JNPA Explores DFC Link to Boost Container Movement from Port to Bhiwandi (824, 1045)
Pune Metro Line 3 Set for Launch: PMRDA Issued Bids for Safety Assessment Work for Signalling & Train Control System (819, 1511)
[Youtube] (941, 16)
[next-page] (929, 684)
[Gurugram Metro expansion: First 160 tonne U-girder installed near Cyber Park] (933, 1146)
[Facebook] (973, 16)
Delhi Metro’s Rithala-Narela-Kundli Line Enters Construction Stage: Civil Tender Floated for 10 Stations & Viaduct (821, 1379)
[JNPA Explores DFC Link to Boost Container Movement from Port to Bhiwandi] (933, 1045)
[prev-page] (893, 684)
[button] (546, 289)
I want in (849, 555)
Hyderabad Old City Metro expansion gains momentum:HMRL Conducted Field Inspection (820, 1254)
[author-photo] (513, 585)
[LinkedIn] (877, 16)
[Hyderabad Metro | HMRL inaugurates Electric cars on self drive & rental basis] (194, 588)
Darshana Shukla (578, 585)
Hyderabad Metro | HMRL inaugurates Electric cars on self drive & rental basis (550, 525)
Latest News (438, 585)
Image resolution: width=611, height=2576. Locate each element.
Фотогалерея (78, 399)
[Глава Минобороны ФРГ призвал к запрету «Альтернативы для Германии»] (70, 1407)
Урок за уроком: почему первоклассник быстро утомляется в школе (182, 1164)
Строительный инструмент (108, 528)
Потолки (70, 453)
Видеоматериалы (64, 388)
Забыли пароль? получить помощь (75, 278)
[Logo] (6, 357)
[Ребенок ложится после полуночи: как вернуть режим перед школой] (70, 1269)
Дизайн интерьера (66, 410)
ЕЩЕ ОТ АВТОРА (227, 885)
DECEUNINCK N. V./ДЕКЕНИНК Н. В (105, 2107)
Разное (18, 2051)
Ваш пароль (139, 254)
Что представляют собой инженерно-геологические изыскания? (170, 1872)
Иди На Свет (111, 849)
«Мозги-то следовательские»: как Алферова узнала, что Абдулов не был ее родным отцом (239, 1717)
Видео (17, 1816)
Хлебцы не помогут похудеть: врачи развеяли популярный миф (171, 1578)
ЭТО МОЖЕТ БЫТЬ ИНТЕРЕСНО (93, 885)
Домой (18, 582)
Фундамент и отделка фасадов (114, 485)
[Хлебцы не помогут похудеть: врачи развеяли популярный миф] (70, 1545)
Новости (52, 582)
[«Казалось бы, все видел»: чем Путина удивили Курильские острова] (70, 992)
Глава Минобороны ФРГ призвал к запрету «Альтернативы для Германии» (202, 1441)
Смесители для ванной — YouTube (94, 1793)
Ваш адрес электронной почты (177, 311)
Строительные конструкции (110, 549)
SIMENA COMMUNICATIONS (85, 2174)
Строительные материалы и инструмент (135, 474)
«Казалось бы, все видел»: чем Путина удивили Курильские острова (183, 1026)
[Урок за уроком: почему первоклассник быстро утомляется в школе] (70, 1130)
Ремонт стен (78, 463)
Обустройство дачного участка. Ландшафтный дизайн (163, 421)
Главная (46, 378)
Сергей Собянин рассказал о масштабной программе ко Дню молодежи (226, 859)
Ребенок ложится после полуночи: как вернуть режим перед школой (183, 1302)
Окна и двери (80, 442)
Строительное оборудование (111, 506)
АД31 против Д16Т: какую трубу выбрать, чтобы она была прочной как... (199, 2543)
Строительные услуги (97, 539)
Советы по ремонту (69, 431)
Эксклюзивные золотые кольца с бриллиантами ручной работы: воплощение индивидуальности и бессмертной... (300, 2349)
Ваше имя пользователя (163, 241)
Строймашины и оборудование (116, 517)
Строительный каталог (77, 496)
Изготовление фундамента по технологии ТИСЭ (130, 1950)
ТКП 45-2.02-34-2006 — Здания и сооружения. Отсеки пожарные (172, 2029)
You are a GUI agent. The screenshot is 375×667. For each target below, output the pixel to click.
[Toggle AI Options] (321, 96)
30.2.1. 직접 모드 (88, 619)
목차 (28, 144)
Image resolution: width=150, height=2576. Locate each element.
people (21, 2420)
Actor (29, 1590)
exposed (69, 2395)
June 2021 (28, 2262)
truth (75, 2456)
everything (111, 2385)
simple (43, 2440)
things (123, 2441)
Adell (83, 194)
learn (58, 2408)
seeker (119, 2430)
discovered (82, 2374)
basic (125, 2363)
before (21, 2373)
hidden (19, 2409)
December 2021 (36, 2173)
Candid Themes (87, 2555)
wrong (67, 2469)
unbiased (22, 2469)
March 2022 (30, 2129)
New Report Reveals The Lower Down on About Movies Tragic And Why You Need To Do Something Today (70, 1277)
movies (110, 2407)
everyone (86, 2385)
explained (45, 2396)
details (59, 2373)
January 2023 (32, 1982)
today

______________________________

Work item:
Search the records above for the string "Курильские". Copy every line that contains it.

Written solution:
[«Казалось бы, все видел»: чем Путина удивили Курильские острова] (70, 992)
«Казалось бы, все видел»: чем Путина удивили Курильские острова (183, 1026)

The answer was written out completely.